> **TRECHO SELECIONADO**
Os dados fazem parte da pesquisa Arbitragem em números e valores, da advogada Selma Lemes. Os árbitros são escolhidos em conjunto pelas partes e o sistema vem funcionando bem, na opinião dos especialistas. A impugnação pode ser pedida quando uma das partes questiona a escolha do árbitro por considerar que ele não seria imparcial ou não teria independência para julgar o caso. 

O polêmico PL 3.293 propõe uma alteração no artigo 14 da Lei da Arbitragem, que estabelece a necessidade de os árbitros revelarem fatos que denotem “dúvida justificada”, na expressão da lei, sobre a sua imparcialidade e independência. O projeto quer trocar a expressão “dúvida justificada” por “dúvida mínima”, o que traz maior subjetividade e aumentaria as possibilidades de questionamento e impugnações dos árbitros.

> **LINHAS DE DADOS**
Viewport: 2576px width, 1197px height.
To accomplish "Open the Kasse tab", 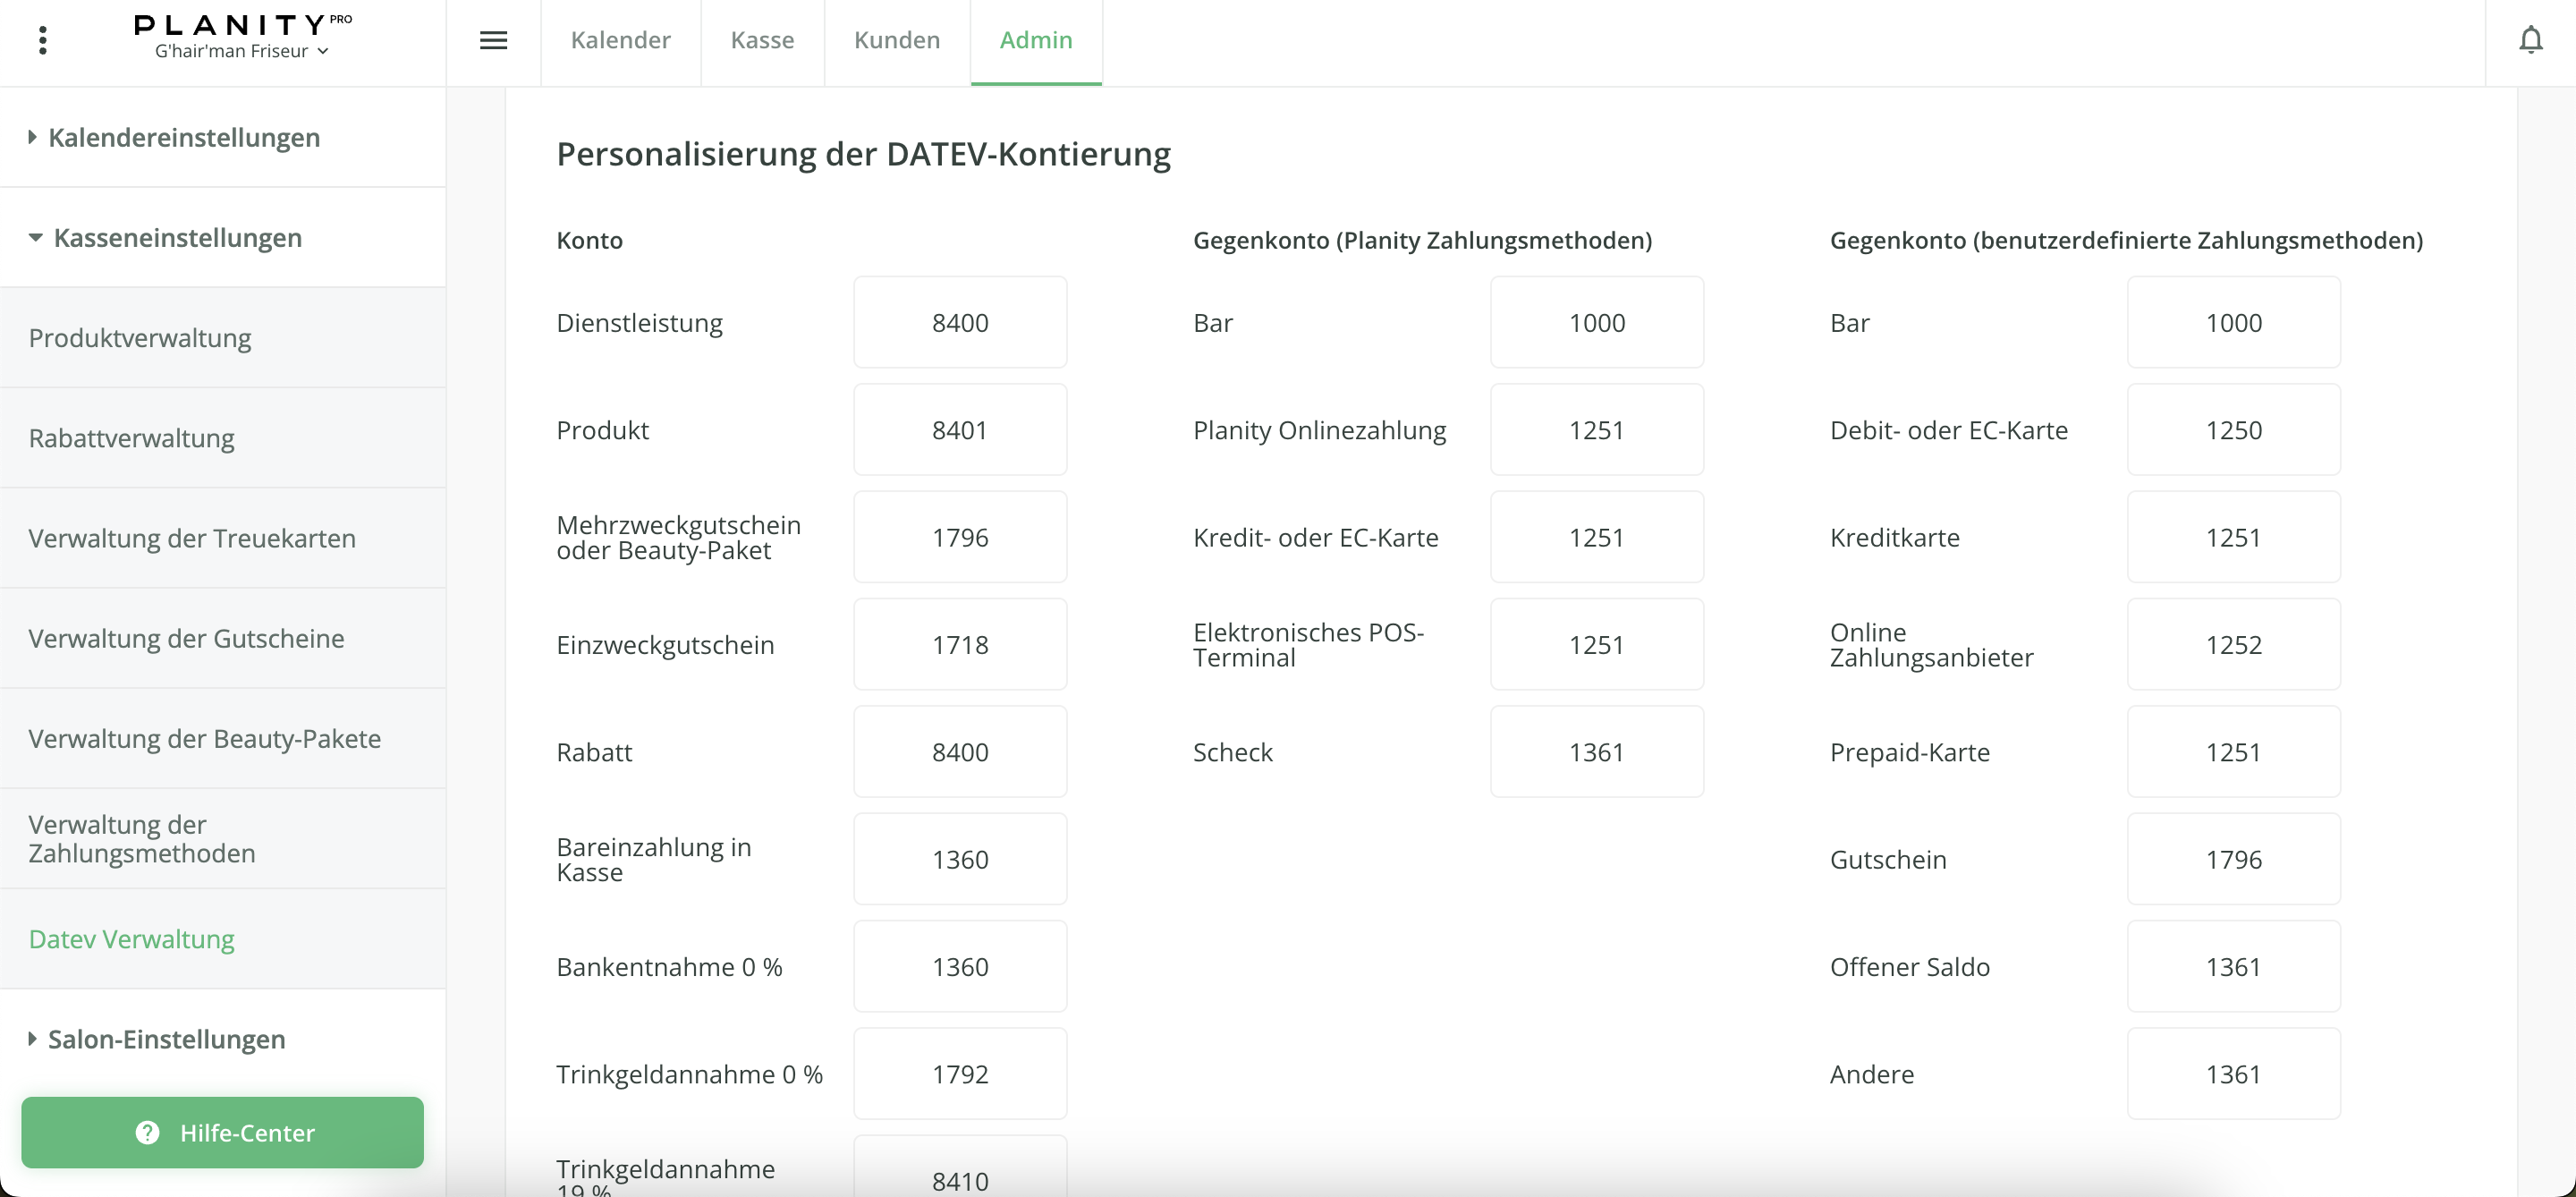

> **TAREFAS PROPOSTAS**
A. Transcreva o trecho sobre arbitragem de "Os dados fazem" até "impugnações dos árbitros.".
B. Responda às perguntas abaixo com base no trecho sobre arbitragem.
(i) De quem é a pesquisa Arbitragem em números e valores?
(ii) Qual artigo da Lei da Arbitragem o PL 3.293 propõe alterar?
(iii) Por qual expressão o projeto quer trocar "dúvida justificada"?

> **RESPOSTAS COMPLETAS**
A.
Os dados fazem parte da pesquisa Arbitragem em números e valores, da advogada Selma Lemes. Os árbitros são escolhidos em conjunto pelas partes e o sistema vem funcionando bem, na opinião dos especialistas. A impugnação pode ser pedida quando uma das partes questiona a escolha do árbitro por considerar que ele não seria imparcial ou não teria independência para julgar o caso. 

O polêmico PL 3.293 propõe uma alteração no artigo 14 da Lei da Arbitragem, que estabelece a necessidade de os árbitros revelarem fatos que denotem “dúvida justificada”, na expressão da lei, sobre a sua imparcialidade e independência. O projeto quer trocar a expressão “dúvida justificada” por “dúvida mínima”, o que traz maior subjetividade e aumentaria as possibilidades de questionamento e impugnações dos árbitros.

B.
(i) Da advogada Selma Lemes.
(ii) O artigo 14.
(iii) Por "dúvida mínima".